In 1956, the Fiscal Committee of the OECD commenced work on double taxation, which led to the famous 1959 draft report. This report introduced the term, “place of effective management”, which was incorporated into Article 8 of the OECD Model Tax Convention in the year 1963. Ever since, Article 8 has remained largely unchanged, even though the Commentary has been amended several times. The changes and amendments were made with respect to preparatory and ancillary activities and the special rules presented in paragraphs 3 and 4 of Article 8 of the OECD Model Convention, but the principle of paragraph 1 remains the same.


13.1.3 Reflection of Article 8 in German Tax Treaties



13.1.3.1 Paragraph 1 of Article 8


Regarding the general rule set forth in Article 8 paragraph 1 of the OECD Model Convention, it must be noted that Germany has concluded a significant number of tax treaties that deviate from this rule. According to these treaties, the decisive factor is not the place of management of the enterprise that operates a ship, but the residence of the enterprise or the entrepreneur (e.g. tax treaties with Azerbaijan, Australia, Iceland, Indonesia, Japan, Canada, Kenya, Lithuania, Sweden, Turkey, the United States, Russia, Malaysia, Liberia, Latvia and the Philippines).

Deviation from the OECD Model Convention can lead to difficulties in determining tax residency in case partnerships are used for the operation of ships (this is not unusual, particularly under the German tonnage tax system). From the German perspective, if a partnership operates a ship in international waters, only the partners can be tax residents within the meaning of Article 3 paragraph 1 lit. d and Article 4 of the OECD Model Convention. As the partnership is tax-transparent under German tax law, it cannot be a resident of a contracting state. Qualification conflicts may arise if foreign countries qualify a partnership differently, and these conflicts may eventually result in a double taxation that cannot be eliminated.
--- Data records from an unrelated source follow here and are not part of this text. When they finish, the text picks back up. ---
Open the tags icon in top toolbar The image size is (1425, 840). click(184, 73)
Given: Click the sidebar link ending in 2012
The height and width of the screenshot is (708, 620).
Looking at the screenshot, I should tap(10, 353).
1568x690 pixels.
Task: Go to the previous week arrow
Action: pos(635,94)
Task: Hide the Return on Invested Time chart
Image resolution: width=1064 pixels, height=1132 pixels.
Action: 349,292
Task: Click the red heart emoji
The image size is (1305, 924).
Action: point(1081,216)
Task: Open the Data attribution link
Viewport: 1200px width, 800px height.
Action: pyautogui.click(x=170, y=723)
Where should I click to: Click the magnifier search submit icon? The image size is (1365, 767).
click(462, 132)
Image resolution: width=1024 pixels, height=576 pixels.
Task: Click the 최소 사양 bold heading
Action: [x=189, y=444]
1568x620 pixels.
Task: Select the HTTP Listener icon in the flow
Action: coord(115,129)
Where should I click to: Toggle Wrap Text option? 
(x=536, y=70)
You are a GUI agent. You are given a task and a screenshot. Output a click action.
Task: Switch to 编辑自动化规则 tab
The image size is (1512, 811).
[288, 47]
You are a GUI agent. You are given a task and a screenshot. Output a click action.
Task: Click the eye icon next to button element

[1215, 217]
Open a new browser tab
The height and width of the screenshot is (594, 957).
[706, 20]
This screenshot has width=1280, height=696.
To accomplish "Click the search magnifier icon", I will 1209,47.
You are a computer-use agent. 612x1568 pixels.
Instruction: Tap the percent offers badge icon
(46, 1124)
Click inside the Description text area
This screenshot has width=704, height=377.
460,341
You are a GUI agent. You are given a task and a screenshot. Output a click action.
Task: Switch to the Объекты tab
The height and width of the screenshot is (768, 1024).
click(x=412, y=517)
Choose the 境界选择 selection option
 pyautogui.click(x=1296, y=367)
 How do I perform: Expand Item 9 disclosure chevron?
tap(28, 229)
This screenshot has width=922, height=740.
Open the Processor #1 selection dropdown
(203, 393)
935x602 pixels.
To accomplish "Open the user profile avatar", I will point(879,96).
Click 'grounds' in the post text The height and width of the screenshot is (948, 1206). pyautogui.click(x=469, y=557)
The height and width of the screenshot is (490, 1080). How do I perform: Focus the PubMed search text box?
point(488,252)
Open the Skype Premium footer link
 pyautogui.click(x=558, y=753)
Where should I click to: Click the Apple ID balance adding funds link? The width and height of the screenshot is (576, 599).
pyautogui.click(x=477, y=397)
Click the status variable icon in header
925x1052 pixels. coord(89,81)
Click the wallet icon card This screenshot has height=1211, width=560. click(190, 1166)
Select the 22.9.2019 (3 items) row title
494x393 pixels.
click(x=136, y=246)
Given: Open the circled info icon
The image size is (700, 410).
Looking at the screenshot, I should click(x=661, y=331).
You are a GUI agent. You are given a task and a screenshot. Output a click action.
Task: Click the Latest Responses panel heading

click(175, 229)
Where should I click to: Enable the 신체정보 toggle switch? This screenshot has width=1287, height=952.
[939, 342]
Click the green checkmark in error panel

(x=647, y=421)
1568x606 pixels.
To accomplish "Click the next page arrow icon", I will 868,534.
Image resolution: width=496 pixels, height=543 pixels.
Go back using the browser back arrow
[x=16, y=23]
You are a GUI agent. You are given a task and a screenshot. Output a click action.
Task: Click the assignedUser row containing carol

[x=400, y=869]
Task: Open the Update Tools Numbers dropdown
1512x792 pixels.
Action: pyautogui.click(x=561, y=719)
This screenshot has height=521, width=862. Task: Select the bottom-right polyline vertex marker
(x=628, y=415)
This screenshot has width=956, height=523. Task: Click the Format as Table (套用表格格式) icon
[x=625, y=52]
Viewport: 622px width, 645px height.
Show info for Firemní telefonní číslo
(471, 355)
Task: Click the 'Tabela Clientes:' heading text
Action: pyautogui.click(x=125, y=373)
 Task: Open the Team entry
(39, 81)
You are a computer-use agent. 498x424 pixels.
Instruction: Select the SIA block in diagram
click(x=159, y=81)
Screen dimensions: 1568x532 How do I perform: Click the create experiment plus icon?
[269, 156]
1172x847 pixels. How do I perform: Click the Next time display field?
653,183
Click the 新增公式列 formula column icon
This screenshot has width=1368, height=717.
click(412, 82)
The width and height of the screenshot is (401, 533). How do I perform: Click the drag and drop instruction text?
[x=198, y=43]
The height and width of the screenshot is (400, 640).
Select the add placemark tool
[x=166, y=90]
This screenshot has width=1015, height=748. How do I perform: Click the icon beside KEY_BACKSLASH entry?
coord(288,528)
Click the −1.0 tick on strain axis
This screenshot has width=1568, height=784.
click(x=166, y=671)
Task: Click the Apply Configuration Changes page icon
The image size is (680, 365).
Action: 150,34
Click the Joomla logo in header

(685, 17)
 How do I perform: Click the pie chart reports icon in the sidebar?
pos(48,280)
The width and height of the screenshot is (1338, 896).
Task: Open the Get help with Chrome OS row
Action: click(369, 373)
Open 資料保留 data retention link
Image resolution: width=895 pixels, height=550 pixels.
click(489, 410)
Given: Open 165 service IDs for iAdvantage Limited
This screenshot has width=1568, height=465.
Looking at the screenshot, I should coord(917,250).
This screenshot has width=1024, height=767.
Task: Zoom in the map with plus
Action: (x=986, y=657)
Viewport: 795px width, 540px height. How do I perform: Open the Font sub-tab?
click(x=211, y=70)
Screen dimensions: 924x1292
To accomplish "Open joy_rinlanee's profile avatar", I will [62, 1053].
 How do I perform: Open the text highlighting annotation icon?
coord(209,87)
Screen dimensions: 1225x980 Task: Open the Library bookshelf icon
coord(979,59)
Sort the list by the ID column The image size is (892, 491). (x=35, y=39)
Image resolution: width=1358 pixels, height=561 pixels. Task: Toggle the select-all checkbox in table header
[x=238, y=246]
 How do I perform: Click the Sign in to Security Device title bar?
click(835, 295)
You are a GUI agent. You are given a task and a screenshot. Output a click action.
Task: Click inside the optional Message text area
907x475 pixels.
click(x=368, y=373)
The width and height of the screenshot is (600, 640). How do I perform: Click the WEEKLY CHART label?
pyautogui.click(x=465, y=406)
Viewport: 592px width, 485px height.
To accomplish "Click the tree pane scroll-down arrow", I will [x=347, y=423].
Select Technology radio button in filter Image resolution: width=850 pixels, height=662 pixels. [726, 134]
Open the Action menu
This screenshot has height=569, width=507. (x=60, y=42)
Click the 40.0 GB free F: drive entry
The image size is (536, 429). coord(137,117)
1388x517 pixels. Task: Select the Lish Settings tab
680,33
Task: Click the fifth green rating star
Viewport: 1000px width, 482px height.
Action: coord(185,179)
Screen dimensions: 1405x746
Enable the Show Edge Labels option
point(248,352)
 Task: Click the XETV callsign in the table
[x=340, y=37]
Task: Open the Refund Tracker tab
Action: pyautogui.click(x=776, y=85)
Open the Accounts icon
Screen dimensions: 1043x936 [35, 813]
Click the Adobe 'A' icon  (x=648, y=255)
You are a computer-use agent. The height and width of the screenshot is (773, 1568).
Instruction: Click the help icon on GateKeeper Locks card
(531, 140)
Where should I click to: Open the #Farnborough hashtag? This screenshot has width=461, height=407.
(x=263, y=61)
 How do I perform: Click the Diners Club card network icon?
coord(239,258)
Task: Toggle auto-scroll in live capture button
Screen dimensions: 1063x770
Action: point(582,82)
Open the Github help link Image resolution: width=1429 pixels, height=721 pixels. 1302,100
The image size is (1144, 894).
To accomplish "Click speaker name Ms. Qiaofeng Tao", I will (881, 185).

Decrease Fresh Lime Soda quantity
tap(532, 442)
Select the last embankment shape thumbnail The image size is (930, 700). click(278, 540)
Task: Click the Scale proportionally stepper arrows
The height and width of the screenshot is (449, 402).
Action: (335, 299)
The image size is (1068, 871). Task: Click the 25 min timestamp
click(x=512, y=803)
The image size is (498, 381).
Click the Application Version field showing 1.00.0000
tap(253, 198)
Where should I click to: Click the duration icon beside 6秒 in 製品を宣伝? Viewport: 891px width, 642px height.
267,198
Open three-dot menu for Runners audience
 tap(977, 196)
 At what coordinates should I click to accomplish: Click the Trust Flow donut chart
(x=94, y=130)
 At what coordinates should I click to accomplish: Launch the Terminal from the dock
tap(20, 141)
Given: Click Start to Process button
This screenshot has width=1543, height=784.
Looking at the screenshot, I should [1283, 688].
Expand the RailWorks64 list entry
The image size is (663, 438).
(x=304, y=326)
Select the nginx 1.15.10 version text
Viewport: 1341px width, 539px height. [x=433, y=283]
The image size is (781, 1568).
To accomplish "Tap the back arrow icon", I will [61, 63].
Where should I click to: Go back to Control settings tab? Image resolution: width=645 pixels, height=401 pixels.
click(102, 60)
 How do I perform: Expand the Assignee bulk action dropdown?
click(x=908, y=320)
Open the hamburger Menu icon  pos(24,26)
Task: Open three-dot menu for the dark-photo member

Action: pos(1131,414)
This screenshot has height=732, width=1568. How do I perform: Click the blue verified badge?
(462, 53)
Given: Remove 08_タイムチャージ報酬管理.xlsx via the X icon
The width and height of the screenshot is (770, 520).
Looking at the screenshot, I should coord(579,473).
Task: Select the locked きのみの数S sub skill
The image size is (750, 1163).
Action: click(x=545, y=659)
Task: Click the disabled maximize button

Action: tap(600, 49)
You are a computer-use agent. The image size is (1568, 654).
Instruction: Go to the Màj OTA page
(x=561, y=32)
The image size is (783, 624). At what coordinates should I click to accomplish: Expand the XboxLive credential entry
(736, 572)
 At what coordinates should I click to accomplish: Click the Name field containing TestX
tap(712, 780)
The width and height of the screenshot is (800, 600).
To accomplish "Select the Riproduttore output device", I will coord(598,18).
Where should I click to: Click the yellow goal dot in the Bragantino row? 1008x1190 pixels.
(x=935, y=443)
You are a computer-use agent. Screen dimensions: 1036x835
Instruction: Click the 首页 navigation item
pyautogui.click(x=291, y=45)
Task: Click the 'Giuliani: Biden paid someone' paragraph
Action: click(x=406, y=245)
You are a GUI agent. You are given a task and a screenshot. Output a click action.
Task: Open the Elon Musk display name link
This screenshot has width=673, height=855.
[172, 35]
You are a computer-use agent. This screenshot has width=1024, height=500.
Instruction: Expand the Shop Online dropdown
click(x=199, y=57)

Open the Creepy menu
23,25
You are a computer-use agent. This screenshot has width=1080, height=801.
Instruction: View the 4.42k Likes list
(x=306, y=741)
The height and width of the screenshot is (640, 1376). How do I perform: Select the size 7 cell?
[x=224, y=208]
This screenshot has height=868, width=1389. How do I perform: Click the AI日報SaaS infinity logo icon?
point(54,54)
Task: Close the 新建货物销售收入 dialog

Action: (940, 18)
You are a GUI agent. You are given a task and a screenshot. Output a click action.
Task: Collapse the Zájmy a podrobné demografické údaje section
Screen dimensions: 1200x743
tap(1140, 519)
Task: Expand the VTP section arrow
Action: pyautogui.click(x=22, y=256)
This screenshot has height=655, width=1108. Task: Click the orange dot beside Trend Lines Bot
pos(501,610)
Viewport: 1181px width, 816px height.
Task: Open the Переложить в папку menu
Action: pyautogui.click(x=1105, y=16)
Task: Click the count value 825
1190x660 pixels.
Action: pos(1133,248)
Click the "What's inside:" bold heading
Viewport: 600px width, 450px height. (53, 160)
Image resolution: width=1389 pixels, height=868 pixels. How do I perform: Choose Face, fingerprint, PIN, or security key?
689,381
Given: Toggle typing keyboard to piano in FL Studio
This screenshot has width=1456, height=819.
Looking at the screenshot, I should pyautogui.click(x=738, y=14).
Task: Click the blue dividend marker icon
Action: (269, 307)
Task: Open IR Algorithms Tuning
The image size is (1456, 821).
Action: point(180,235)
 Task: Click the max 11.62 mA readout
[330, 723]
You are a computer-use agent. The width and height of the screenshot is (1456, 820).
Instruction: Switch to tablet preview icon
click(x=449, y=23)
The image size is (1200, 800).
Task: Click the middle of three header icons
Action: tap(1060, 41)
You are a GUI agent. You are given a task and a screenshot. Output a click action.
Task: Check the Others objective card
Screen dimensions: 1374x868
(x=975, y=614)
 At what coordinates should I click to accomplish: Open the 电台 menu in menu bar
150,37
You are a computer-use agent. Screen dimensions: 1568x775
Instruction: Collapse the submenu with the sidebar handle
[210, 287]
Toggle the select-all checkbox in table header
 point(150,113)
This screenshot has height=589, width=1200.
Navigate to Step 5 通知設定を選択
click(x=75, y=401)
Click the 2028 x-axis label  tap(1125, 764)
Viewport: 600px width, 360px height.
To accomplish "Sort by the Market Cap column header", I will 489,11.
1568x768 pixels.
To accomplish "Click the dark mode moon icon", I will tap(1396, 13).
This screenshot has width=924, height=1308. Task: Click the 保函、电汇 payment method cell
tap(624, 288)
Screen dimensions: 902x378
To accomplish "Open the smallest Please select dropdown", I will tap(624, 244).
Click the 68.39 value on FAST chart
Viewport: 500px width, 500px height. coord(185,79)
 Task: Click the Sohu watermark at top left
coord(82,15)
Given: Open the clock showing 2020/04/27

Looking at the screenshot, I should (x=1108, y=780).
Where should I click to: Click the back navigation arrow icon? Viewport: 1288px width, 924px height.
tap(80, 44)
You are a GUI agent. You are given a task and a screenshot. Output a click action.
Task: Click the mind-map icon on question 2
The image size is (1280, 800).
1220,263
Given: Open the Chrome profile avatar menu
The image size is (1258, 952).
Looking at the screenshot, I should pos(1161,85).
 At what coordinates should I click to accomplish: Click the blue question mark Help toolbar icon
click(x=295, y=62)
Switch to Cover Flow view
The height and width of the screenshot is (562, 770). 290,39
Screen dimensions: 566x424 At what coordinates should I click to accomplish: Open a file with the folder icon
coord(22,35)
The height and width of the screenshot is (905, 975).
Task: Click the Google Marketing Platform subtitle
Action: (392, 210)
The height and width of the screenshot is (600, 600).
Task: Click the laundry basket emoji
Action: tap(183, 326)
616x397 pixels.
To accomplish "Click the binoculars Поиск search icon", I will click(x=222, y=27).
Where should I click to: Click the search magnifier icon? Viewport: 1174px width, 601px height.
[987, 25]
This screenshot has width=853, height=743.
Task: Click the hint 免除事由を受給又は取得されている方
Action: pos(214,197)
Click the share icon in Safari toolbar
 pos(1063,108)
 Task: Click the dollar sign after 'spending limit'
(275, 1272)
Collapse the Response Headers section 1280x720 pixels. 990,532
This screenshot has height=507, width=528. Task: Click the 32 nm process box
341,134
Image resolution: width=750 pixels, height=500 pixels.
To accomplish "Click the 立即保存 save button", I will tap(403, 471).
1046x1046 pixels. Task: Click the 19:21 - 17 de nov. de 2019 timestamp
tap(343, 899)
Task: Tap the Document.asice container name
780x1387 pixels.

Tax treaties with Singapore and Korea state that tax exemptions on shipping income shall be granted only if domestic tax residents do not control a foreign enterprise. For instance, consider a Korean corporation that has German tax residents as shareholders with a qualifying shareholding of more than 25 % (Singapore: 50 %). This corporation may rely on the tax exemption in Germany only if it can prove that the tax levied equals the tax that is usually levied without any allowances or tax benefits. The old treaty with Cyprus provided for a similar rule, but the new treaty as of 7 November 2011 lacks such a provision, and with good cause: the German Foreign Tax Act with its add-back rules is applicable as a tax treaty anyway.

Many German treaties, particularly the older ones, have special clauses for the taxation of income resulting from the leasing of containers (e.g. Denmark, Poland, India, Japan, Canada, Korea, Croatia, Norway, Malta, Russia, Sweden, Ukraine, Italy, Romania, Singapore, the United States and the United Arab Emirates).